*Data extract*:

□ □ □

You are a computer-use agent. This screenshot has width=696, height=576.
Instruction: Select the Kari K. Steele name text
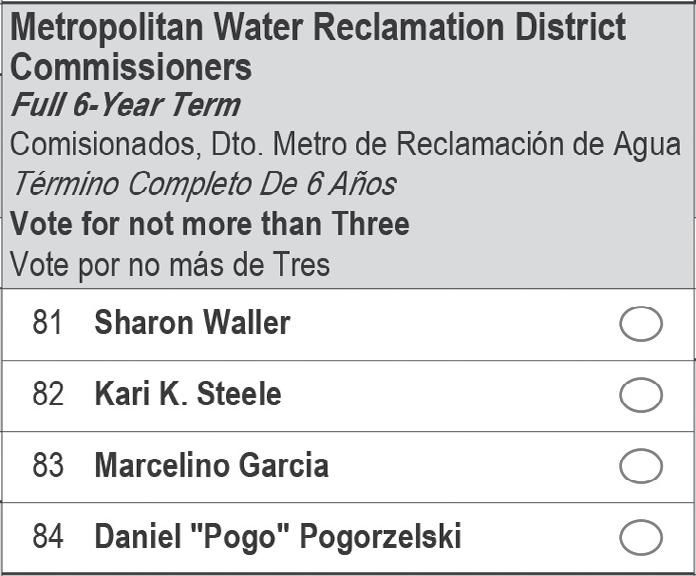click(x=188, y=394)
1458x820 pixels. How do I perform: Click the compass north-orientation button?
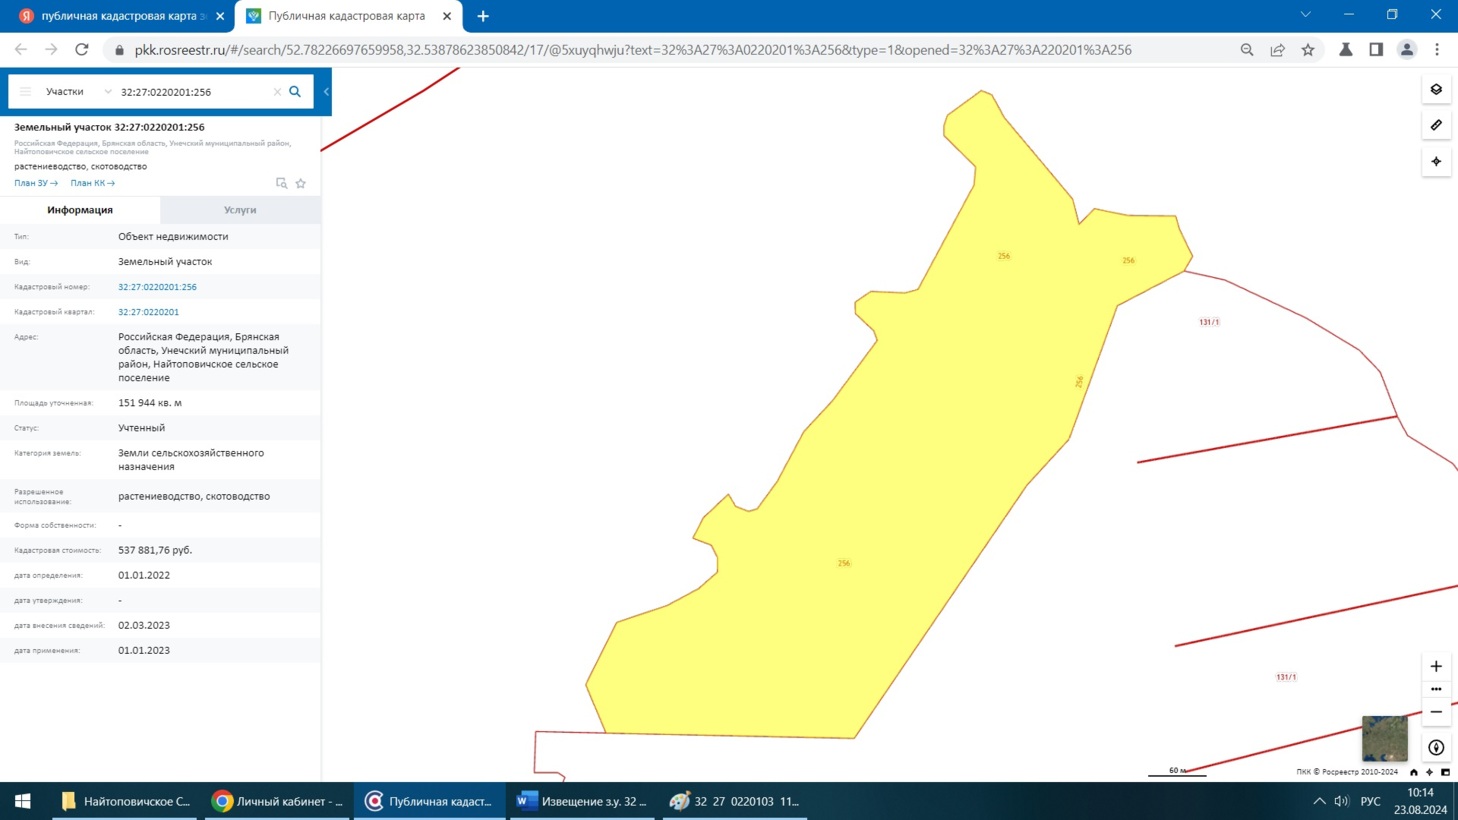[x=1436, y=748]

□ □ □

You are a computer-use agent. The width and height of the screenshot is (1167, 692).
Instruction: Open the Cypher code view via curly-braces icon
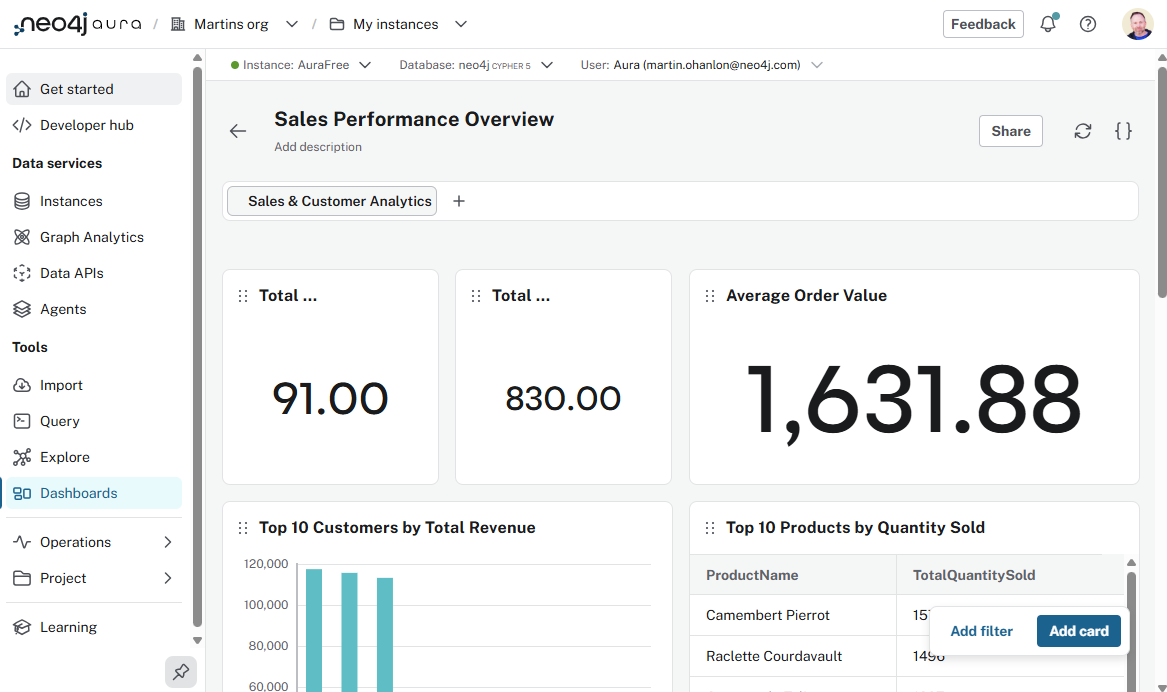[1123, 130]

□ □ □

*Exercise description*:
Check every line of the data above for the string "agent", and copy those that have it.

*Solution*:
You are a computer-use agent. This screenshot has width=696, height=576.
You are a computer-use agent. The width and height of the screenshot is (1167, 692).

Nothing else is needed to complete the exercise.